Após uma série de casos de violência policial registrados em vídeos, Doria mudou sua postura. Ele se diz chocado, afirma que o estado de São Paulo não tem comprometimento com o erro e indica o afastamento imediato daqueles que ele afirma considerar "maus policiais".
O governador também defende que São Paulo tem a melhor e mais preparada polícia do país, mas determinou o retreinamento dos agentes paulistas no último mês.
O recorde da letalidade policial ocorreu no mesmo período em que o departamento jurídico da Polícia Militar fez uma interpretação na lei federal do pacote anticrime em que determinava a suspensão das investigações de PMs que matam caso eles não nomeassem um advogado em até quatro dias, conforme revelou o UOL em 14 de julho deste ano. O MP (Ministério Público), no entanto, orientou, baseado na reportagem, que as investigações devem prosseguir.
Ao todo, segundo juízes civis e militares, mais de 300 inquéritos policiais militares envolvidos em ocorrências com mortes estavam travados. A expectativa é de que os casos sejam destravados e apreciados pelo Ministério Público, que poderá, inclusive, oferecer denúncia contra os policiais mesmo se eles não apresentarem advogados.
Investigadores dizem que PMs que sabiam da manobra jurídica estavam se valendo dela para atrasar as investigações.
Eles citam, como exemplo, os policiais que estão sendo investigados pelas mortes dos nove jovens na favela de Paraisópolis, ocorridas durante um baile, em dezembro do ano passado, em que 31 PMs estavam envolvidos. Seis oficiais não nomearam advogados e a investigação atrasou.

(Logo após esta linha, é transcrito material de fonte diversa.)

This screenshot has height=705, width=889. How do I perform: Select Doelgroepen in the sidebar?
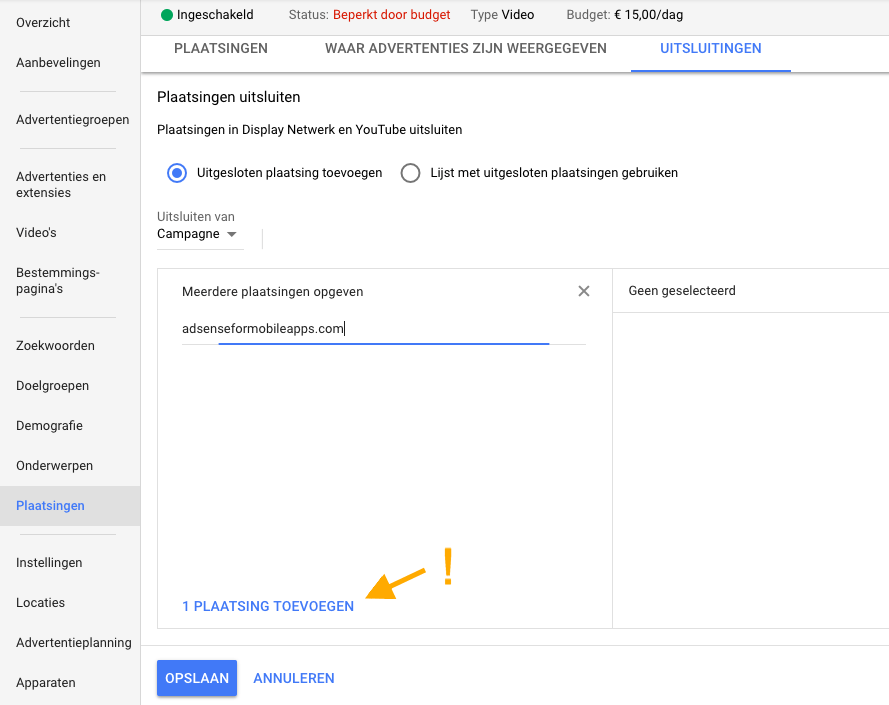tap(52, 385)
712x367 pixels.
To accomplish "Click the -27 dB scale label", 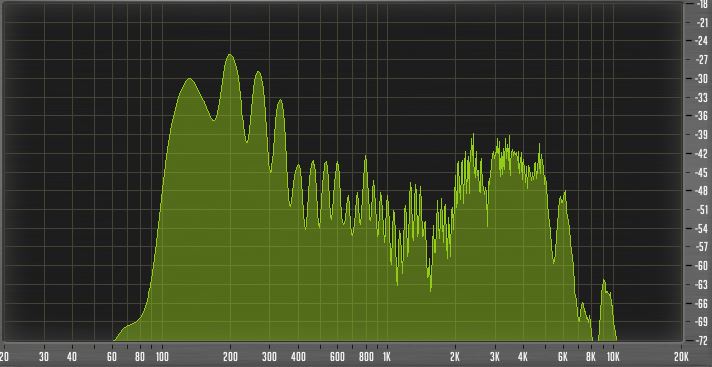I will 702,60.
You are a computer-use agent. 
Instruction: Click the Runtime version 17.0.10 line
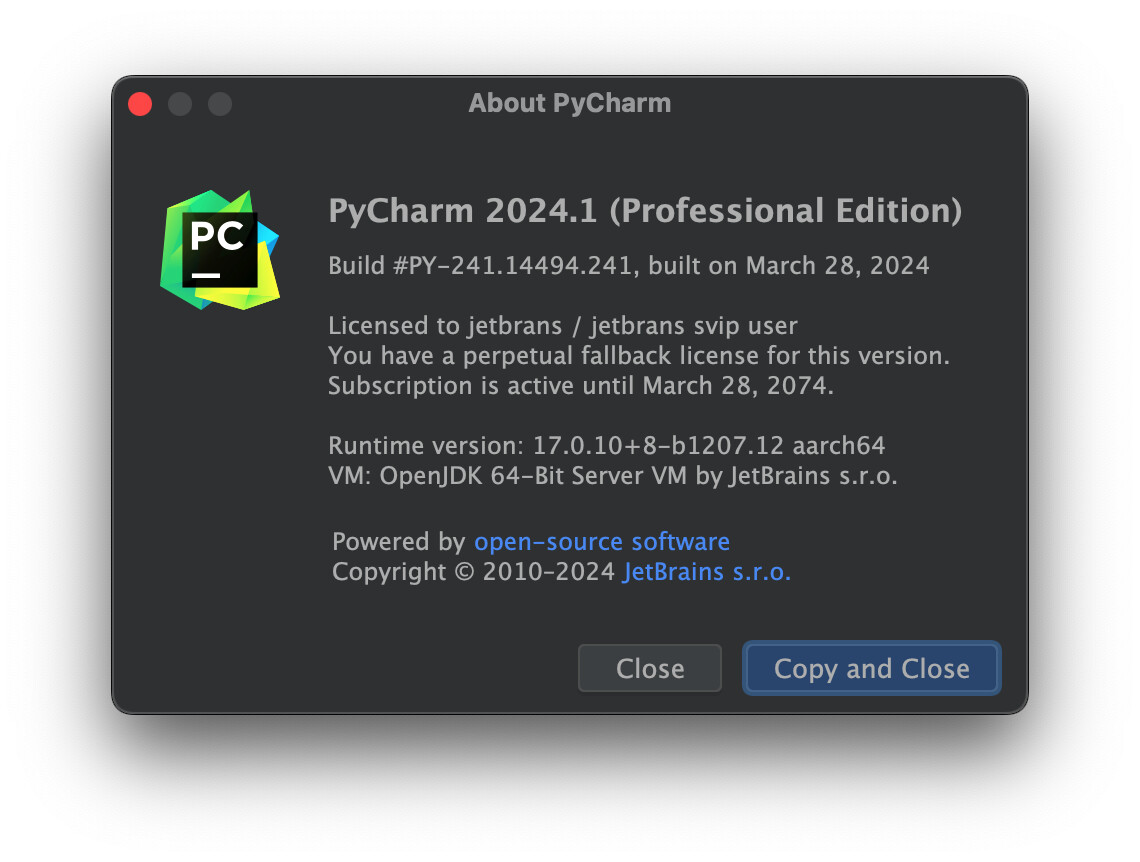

Por causa disso, eles começaram a ser ouvidos apenas sete meses depois.
Sobre a alta na letalidade policial, a SSP disse que "o confronto não é opção dos policiais, que atuam para prender e levar à Justiça aqueles que infringem e lei" e que "todas as ocorrências de MDIP [mortes decorrentes de intervenção policial] são analisadas pelas instituições, rigorosamente investigadas e comunicadas ao Ministério Público".